Nine Rushton's and a Diamond: Hunter’s Family Team of 1940
The Rushton Baseball Legacy — Hunter’s Family Nine, 85 Years Ago
Eighty-five years ago, the dusty ballfields of Hunter echoed with the cheers of neighbors watching a local legend take shape — the Rushton family baseball team. In the late 1930s and early 1940s, nine Rushton brothers and cousins made up the backbone of Hunter’s team in the Salt Lake Independent Baseball Association and the Salt Lake County Farm Bureau League.
On any given Saturday, you could spot Owen, Sylvester, Welby, Lawrence, Warren, Lewis, Parley, Chris, and Art Rushton suiting up side by side, ready to cover every base and every position. It was said in Hunter that if you hit a grounder up the middle, odds were a Rushton would scoop it up. If you knocked one into left field, you’d likely find another Rushton waiting underneath it. Their teamwork wasn’t just talent — it was family instinct.

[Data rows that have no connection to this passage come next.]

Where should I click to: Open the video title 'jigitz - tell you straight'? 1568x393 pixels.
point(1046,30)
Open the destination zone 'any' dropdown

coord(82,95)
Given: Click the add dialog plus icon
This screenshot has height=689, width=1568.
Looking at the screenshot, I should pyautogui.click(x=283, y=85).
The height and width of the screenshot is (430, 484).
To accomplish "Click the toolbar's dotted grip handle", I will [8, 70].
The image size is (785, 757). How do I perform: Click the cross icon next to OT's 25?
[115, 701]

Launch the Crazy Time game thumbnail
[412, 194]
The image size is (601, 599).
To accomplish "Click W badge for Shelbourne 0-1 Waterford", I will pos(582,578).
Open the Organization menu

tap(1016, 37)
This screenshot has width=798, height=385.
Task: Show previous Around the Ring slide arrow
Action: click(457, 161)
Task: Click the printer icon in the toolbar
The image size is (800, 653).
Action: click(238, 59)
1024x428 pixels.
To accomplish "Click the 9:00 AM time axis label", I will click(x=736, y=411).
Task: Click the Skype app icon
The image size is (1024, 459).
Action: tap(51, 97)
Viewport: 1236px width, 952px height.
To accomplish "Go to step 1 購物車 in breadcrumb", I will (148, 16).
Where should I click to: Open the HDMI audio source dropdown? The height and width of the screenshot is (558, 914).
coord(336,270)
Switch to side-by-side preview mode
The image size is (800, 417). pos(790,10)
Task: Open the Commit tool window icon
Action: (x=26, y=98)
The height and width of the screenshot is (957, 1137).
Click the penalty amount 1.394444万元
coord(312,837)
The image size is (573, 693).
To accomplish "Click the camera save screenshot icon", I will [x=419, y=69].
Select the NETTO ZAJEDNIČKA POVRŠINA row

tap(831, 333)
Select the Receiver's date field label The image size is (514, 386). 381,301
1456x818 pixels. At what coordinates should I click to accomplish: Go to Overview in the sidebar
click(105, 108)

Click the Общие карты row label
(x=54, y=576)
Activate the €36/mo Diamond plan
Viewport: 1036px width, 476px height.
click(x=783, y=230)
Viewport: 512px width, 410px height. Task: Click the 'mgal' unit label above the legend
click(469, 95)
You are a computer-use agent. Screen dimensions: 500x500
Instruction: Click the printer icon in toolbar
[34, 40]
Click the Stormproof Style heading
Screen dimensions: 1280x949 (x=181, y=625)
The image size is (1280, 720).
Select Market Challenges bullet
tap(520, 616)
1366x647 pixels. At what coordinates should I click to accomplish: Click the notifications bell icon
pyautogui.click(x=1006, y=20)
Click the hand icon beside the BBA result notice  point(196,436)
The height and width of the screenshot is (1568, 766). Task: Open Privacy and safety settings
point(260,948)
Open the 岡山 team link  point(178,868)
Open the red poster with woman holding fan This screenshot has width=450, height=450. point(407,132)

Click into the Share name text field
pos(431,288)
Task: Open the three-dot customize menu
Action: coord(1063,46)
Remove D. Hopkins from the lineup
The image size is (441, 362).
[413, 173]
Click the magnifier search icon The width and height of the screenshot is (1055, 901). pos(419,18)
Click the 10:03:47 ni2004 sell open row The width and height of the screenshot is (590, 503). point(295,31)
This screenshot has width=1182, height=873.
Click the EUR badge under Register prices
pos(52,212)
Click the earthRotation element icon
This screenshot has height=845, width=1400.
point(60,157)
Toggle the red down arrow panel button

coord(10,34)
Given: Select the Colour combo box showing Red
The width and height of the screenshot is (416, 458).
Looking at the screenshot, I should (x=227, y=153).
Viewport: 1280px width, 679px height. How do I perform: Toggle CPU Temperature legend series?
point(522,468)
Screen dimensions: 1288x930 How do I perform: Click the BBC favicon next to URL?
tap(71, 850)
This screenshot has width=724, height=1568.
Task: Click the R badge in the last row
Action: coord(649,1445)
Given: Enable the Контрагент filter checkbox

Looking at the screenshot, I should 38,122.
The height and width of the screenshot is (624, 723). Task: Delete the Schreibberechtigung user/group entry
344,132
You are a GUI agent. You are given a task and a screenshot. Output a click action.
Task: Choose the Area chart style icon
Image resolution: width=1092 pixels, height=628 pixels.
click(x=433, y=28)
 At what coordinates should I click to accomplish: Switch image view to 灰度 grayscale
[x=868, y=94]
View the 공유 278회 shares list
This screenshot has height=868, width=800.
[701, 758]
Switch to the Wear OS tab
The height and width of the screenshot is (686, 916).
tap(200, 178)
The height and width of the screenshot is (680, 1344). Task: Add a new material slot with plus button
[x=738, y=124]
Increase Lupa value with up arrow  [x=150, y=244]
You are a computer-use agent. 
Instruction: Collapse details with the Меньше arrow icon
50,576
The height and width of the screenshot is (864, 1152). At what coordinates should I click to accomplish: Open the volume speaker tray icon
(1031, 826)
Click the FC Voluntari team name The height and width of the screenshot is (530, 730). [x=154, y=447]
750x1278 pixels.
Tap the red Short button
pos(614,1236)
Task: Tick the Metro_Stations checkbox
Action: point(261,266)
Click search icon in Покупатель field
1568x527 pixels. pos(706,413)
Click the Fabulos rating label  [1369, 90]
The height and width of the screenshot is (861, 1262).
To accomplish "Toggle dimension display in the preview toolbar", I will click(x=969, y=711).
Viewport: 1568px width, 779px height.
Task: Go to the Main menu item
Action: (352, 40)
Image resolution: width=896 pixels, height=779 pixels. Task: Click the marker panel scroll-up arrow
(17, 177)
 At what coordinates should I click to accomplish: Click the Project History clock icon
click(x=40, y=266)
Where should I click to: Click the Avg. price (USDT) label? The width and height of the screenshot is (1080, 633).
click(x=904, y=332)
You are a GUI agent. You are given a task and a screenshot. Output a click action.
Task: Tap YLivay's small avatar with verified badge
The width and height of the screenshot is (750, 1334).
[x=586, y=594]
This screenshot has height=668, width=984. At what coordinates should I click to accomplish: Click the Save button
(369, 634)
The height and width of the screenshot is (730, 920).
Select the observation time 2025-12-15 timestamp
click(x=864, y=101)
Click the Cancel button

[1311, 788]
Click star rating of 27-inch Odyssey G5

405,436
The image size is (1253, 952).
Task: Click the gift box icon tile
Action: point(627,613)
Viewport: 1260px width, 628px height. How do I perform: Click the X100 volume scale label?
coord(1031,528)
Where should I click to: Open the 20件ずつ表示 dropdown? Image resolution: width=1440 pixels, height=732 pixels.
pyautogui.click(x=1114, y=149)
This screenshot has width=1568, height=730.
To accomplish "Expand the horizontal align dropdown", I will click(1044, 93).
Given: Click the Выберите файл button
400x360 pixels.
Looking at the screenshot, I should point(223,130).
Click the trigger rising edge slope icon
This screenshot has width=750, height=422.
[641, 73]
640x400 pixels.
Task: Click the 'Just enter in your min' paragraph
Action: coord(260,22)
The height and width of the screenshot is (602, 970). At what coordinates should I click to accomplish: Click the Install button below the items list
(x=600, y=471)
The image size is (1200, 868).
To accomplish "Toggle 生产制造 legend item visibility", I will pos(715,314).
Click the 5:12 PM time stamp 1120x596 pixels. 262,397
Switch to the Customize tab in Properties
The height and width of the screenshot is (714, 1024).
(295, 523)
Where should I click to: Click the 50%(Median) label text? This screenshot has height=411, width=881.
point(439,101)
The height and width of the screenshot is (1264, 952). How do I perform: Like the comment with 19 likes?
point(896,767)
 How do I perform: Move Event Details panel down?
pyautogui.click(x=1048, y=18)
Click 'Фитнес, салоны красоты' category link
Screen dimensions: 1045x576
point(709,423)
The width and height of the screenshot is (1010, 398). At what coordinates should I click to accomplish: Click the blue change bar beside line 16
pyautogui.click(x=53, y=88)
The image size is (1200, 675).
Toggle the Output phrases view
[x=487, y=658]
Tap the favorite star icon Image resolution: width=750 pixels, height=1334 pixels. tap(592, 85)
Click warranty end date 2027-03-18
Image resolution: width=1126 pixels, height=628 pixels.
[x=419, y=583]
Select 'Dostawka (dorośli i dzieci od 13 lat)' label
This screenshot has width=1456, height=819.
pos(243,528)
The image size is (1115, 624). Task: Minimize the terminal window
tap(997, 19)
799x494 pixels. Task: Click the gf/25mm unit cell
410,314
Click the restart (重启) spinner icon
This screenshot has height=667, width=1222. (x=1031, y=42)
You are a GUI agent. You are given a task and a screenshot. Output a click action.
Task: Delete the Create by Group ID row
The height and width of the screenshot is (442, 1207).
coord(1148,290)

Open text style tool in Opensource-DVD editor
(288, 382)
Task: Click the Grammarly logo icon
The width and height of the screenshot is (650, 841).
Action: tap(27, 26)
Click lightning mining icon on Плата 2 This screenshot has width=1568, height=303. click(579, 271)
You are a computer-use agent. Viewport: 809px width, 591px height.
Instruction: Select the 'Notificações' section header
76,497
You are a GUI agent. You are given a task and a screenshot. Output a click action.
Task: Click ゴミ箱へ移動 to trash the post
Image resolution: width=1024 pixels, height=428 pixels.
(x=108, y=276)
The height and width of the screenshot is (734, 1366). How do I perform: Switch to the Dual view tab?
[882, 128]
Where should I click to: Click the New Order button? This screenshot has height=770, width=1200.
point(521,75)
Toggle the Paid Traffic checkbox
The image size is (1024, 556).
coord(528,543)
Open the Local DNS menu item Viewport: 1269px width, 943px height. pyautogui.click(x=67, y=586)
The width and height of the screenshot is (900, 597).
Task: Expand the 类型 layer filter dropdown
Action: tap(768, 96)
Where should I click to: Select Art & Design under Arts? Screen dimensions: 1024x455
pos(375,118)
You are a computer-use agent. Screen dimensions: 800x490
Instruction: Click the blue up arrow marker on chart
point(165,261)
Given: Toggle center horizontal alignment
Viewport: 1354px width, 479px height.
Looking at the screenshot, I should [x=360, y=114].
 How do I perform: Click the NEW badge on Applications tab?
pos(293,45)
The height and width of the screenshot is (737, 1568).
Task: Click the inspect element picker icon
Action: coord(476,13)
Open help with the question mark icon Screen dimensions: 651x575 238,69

Though the roster welcomed a few good friends — names like Davis, Rolfe, Bateman, Rasmussen, Williams, and Manager Claude Coon — the Rushtons outnumbered everyone. Neighbors joked that Hunter’s diamond was less a ballfield and more a family gathering place with gloves and bats.
While they played for the fun of the game and local bragging rights, the Rushton boys built a legacy of sportsmanship, grit, and family pride. Today, their story lives on as a reminder of a time when a whole community could rally behind nine brothers who turned a simple game of baseball into a piece of Hunter’s living history.